騰訊云帶你一篇讀懂Kubernetes Scheduler擴展功能(一)

來源: 騰訊云原生
作者:小小小小杜
時間:2020-11-03
18244
本文介紹Kubernetes Scheduler擴展功能。

前言

Scheduler是Kubernetes組件中功能&邏輯相對單一&簡單的模塊,它主要的作用是:watch kube-apiserver,監(jiān)聽PodSpec.NodeName為空的pod,并利用預選和優(yōu)選算法為該pod選擇一個最佳的調(diào)度節(jié)點,最終將pod與該節(jié)點進行綁定,使pod調(diào)度在該節(jié)點上運行。

640.png

展開上述調(diào)用流程中的scheduler部分,內(nèi)部細節(jié)調(diào)用(參考Kubernetes Scheduler)如圖所示:

640 (1).png

scheduler內(nèi)部預置了很多預選和優(yōu)選算法(參考scheduler_algorithm),比如預選:NoDiskConflict,PodFitsResources,MatchNodeSelector,CheckNodeMemoryPressure等;優(yōu)選:LeastRequestedPriority,BalancedResourceAllocation,CalculateAntiAffinityPriority,NodeAffinityPriority等。
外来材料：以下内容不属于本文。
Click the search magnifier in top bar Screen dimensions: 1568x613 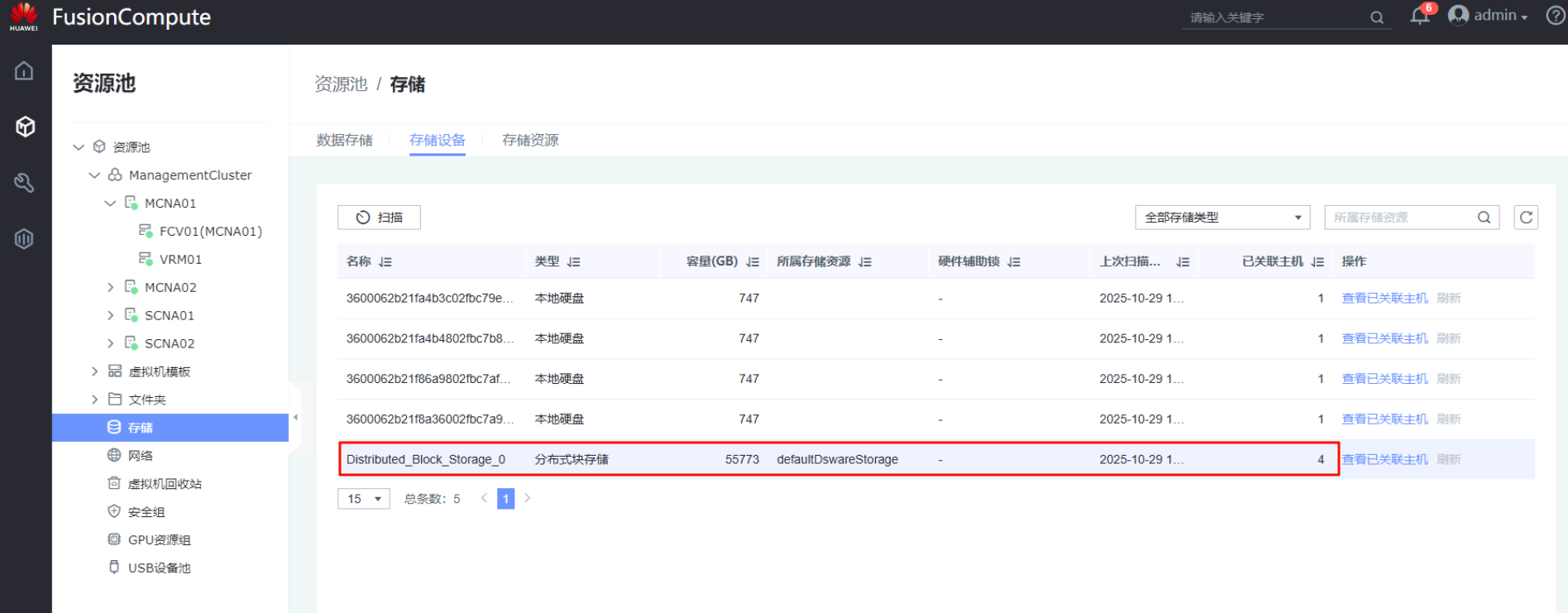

但是在實際生產(chǎn)環(huán)境中我們常常會需要一些特殊的調(diào)度策略,比如批量調(diào)度(aka coscheduling or gang scheduling),這是kubernetes默認調(diào)度策略所無法滿足的,這個時候就需要我們對scheduler進行擴展來實現(xiàn)這個功能了。

scheduler擴展方案

目前Kubernetes支持四種方式實現(xiàn)客戶自定義的調(diào)度算法(預選&優(yōu)選),如下:

·default-scheduler recoding:直接在Kubernetes默認scheduler基礎上進行添加,然后重新編譯kube-scheduler

·standalone:實現(xiàn)一個與kube-scheduler平行的custom scheduler,單獨或者和默認kube-scheduler一起運行在集群中

·scheduler extender:實現(xiàn)一個"scheduler extender",kube-scheduler會調(diào)用它(http/https)作為默認調(diào)度算法(預選&優(yōu)選&bind)的補充

·scheduler framework:實現(xiàn)scheduler framework plugins,重新編譯kube-scheduler,類似于第一種方案,但是更加標準化,插件化

下面分別展開介紹這幾種方式的原理和開發(fā)指引。

default-scheduler recoding

這里我們先分析一下kube-scheduler調(diào)度相關(guān)入口:

設置默認預選&優(yōu)選策略

見defaultPredicates以及defaultPriorities(k8s.io/kubernetes/pkg/scheduler/algorithmprovider/defaults/defaults.go):

func init() {

  registerAlgorithmProvider(defaultPredicates(), defaultPriorities())

}


func defaultPredicates() sets.String {

  return sets.NewString(

    predicates.NoVolumeZoneConflictPred,

    predicates.MaxEBSVolumeCountPred,

    predicates.MaxGCEPDVolumeCountPred,

    predicates.MaxAzureDiskVolumeCountPred,

    predicates.MaxCSIVolumeCountPred,

    predicates.MatchInterPodAffinityPred,

    predicates.NoDiskConflictPred,

    predicates.GeneralPred,

    predicates.PodToleratesNodeTaintsPred,

    predicates.CheckVolumeBindingPred,

    predicates.CheckNodeUnschedulablePred,

  )

}


func defaultPriorities() sets.String {

  return sets.NewString(

    priorities.SelectorSpreadPriority,

    priorities.InterPodAffinityPriority,

    priorities.LeastRequestedPriority,

    priorities.BalancedResourceAllocation,

    priorities.NodePreferAvoidPodsPriority,

    priorities.NodeAffinityPriority,

    priorities.TaintTolerationPriority,

    priorities.ImageLocalityPriority,

  )

}


func registerAlgorithmProvider(predSet, priSet sets.String) {

  // Registers algorithm providers. By default we use 'DefaultProvider', but user can specify one to be used

  // by specifying flag.

  scheduler.RegisterAlgorithmProvider(scheduler.DefaultProvider, predSet, priSet)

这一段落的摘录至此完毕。